The Organizer keeps track of information about your photos in order to help you organize your photo collection and find specific photos. That information is contained in databases called catalogs. You can have more than one catalog in your Organizer. In this movie I'll show you how to create a new catalog and suggest when you might want to do that. This movie is particularly important for you if you're using the Exercise Files that come with this course, because I'm going to walk you through creating a new catalog to keep track of just the course exercise files, so that they don't get mixed in with your personal photos.
I'm working here in the Organizer, which I opened from the Welcome Screen. If you look at the bottom left of the screen, you'll see that it says My Catalog. That's the name of the default catalog that Elements creates automatically for you. I recommend that normally you store all of your photographs in this single catalog and not bother making other catalogs. The reason for that is that when you ask Elements to find a particular photo or to run its People Recognition functions, which I'll teach you about later in this course, it can do those things only in one catalog at a time.
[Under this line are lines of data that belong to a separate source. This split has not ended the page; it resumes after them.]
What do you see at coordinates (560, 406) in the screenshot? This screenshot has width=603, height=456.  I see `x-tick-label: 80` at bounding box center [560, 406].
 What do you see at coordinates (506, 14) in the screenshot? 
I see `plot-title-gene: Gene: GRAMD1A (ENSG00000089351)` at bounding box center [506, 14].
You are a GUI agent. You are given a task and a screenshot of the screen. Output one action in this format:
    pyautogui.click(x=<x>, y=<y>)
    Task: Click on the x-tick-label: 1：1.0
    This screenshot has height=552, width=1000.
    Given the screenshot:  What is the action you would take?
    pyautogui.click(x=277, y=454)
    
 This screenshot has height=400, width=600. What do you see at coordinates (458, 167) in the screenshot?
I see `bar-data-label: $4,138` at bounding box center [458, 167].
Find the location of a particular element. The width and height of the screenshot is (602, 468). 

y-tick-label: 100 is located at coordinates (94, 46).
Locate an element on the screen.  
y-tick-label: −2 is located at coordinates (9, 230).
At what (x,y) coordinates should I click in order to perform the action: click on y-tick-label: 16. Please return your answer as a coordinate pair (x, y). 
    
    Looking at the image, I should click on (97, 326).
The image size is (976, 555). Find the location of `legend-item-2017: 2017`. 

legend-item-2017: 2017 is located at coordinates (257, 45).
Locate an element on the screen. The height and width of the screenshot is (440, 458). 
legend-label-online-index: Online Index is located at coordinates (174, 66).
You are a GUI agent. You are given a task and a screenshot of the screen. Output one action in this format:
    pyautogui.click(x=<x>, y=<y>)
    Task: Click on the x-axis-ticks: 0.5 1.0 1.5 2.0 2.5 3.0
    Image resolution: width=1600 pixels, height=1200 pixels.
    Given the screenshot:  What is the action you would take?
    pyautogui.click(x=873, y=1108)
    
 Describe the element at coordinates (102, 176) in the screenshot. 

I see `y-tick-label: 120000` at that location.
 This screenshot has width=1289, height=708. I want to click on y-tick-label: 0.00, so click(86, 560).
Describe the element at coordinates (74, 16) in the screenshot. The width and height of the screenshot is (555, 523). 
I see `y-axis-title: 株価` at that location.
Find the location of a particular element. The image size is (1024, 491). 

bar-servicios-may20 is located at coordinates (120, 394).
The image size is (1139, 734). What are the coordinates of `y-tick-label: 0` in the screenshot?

So it makes sense to store all of your photographs in a single catalog. Having said that, there are a couple of exceptions to that rule. For example let's say that you're a wedding photographer and you're shooting for different clients. That's one situation in which you might want to have a new separate catalog for each client. Another time when you might want to make a new catalog is when you're working with special files like the exercise files for this course. So I'm going to show you how to make a new separate catalog to store these exercise files, so they don't get mixed up with your own personal files in the default My Catalog.
Just to illustrate that point, I have a few of my personal files here in my catalog. You don't have these in the exercise files. They are just here so that I could make that point to you. Now I'm going to make a new catalog for the exercise files. To do that I'm going to go up to the File menu at the very top of the screen, and from there I'm gong to choose Catalog. That opens the Catalog Manager. In the Catalog Manager you can remove, rename and do other things to your catalogs. What I want to do is create a new catalog.
So I'm going to click the New button right here on the right of the Catalog Manager, and that opens this box, where I can enter a name for my new catalog. I'm going to call this PSE8 Ex Files for our Photoshop Elements 8 Exercise Files. I'm going to leave the Import free music into this catalog command checked, so that Elements imports into this particular catalog some music files that come with the program, so that later if I were making a slideshow using photographs in this catalog, I could use that music in the slideshow.
I am going to click OK and that closes the Catalog Manager and creates a brand new catalog. The new catalog is labeled down here at the bottom left. This is the new PSE 8 Ex Files catalog and notice that is yet there aren't any photos in this catalog, but don't worry, because in the very next movies I'm going to show you how you can bring files into this catalog from the Exercise Files folder.